Source data
————
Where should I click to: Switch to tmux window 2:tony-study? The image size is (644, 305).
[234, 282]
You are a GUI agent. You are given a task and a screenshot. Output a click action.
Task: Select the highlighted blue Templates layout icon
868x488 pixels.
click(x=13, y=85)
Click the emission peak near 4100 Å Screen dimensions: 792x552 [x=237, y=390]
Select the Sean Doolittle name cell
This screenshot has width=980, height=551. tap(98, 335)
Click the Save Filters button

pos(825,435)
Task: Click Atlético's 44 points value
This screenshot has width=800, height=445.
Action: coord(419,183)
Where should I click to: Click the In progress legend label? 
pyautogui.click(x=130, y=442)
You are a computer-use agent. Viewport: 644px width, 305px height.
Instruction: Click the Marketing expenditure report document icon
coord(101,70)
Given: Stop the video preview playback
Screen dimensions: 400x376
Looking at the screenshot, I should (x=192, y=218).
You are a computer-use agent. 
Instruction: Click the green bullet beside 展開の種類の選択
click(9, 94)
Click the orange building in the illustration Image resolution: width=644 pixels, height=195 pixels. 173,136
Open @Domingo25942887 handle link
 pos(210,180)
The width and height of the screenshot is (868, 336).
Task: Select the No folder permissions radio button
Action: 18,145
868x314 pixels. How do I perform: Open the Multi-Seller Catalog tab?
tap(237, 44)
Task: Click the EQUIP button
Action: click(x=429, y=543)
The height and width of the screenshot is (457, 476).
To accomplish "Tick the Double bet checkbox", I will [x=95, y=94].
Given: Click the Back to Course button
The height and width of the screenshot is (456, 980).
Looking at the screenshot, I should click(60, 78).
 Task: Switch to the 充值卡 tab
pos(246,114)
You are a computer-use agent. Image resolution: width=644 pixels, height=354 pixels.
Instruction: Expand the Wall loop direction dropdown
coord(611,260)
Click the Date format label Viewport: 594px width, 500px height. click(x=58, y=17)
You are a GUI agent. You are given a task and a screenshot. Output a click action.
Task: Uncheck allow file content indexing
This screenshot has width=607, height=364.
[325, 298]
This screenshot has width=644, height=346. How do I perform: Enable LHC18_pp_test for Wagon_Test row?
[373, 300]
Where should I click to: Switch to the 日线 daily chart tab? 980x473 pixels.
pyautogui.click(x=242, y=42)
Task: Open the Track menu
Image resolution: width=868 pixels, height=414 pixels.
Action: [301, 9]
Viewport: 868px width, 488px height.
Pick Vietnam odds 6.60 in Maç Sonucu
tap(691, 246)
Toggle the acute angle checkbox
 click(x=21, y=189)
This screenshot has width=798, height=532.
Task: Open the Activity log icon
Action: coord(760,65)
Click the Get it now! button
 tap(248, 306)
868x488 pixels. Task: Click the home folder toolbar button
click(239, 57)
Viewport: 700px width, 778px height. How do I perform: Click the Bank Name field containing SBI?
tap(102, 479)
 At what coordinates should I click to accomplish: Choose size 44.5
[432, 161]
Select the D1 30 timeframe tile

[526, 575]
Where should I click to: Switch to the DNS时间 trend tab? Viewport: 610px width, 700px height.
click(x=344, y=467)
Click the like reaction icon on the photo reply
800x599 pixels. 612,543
————
About this task
Return the records above verbatim, in their entirety.

Response to this exercise
Where should I click to: Switch to tmux window 2:tony-study? The image size is (644, 305).
[234, 282]
You are a GUI agent. You are given a task and a screenshot. Output a click action.
Task: Select the highlighted blue Templates layout icon
868x488 pixels.
click(x=13, y=85)
Click the emission peak near 4100 Å Screen dimensions: 792x552 [x=237, y=390]
Select the Sean Doolittle name cell
This screenshot has width=980, height=551. tap(98, 335)
Click the Save Filters button

pos(825,435)
Task: Click Atlético's 44 points value
This screenshot has width=800, height=445.
Action: coord(419,183)
Where should I click to: Click the In progress legend label? 
pyautogui.click(x=130, y=442)
You are a computer-use agent. Viewport: 644px width, 305px height.
Instruction: Click the Marketing expenditure report document icon
coord(101,70)
Given: Stop the video preview playback
Screen dimensions: 400x376
Looking at the screenshot, I should (x=192, y=218).
You are a computer-use agent. 
Instruction: Click the green bullet beside 展開の種類の選択
click(9, 94)
Click the orange building in the illustration Image resolution: width=644 pixels, height=195 pixels. 173,136
Open @Domingo25942887 handle link
 pos(210,180)
The width and height of the screenshot is (868, 336).
Task: Select the No folder permissions radio button
Action: 18,145
868x314 pixels. How do I perform: Open the Multi-Seller Catalog tab?
tap(237, 44)
Task: Click the EQUIP button
Action: click(x=429, y=543)
The height and width of the screenshot is (457, 476).
To accomplish "Tick the Double bet checkbox", I will [x=95, y=94].
Given: Click the Back to Course button
The height and width of the screenshot is (456, 980).
Looking at the screenshot, I should click(60, 78).
 Task: Switch to the 充值卡 tab
pos(246,114)
You are a computer-use agent. Image resolution: width=644 pixels, height=354 pixels.
Instruction: Expand the Wall loop direction dropdown
coord(611,260)
Click the Date format label Viewport: 594px width, 500px height. click(x=58, y=17)
You are a GUI agent. You are given a task and a screenshot. Output a click action.
Task: Uncheck allow file content indexing
This screenshot has width=607, height=364.
[325, 298]
This screenshot has width=644, height=346. How do I perform: Enable LHC18_pp_test for Wagon_Test row?
[373, 300]
Where should I click to: Switch to the 日线 daily chart tab? 980x473 pixels.
pyautogui.click(x=242, y=42)
Task: Open the Track menu
Image resolution: width=868 pixels, height=414 pixels.
Action: [301, 9]
Viewport: 868px width, 488px height.
Pick Vietnam odds 6.60 in Maç Sonucu
tap(691, 246)
Toggle the acute angle checkbox
 click(x=21, y=189)
This screenshot has width=798, height=532.
Task: Open the Activity log icon
Action: coord(760,65)
Click the Get it now! button
 tap(248, 306)
868x488 pixels. Task: Click the home folder toolbar button
click(239, 57)
Viewport: 700px width, 778px height. How do I perform: Click the Bank Name field containing SBI?
tap(102, 479)
 At what coordinates should I click to accomplish: Choose size 44.5
[432, 161]
Select the D1 30 timeframe tile

[526, 575]
Where should I click to: Switch to the DNS时间 trend tab? Viewport: 610px width, 700px height.
click(x=344, y=467)
Click the like reaction icon on the photo reply
800x599 pixels. 612,543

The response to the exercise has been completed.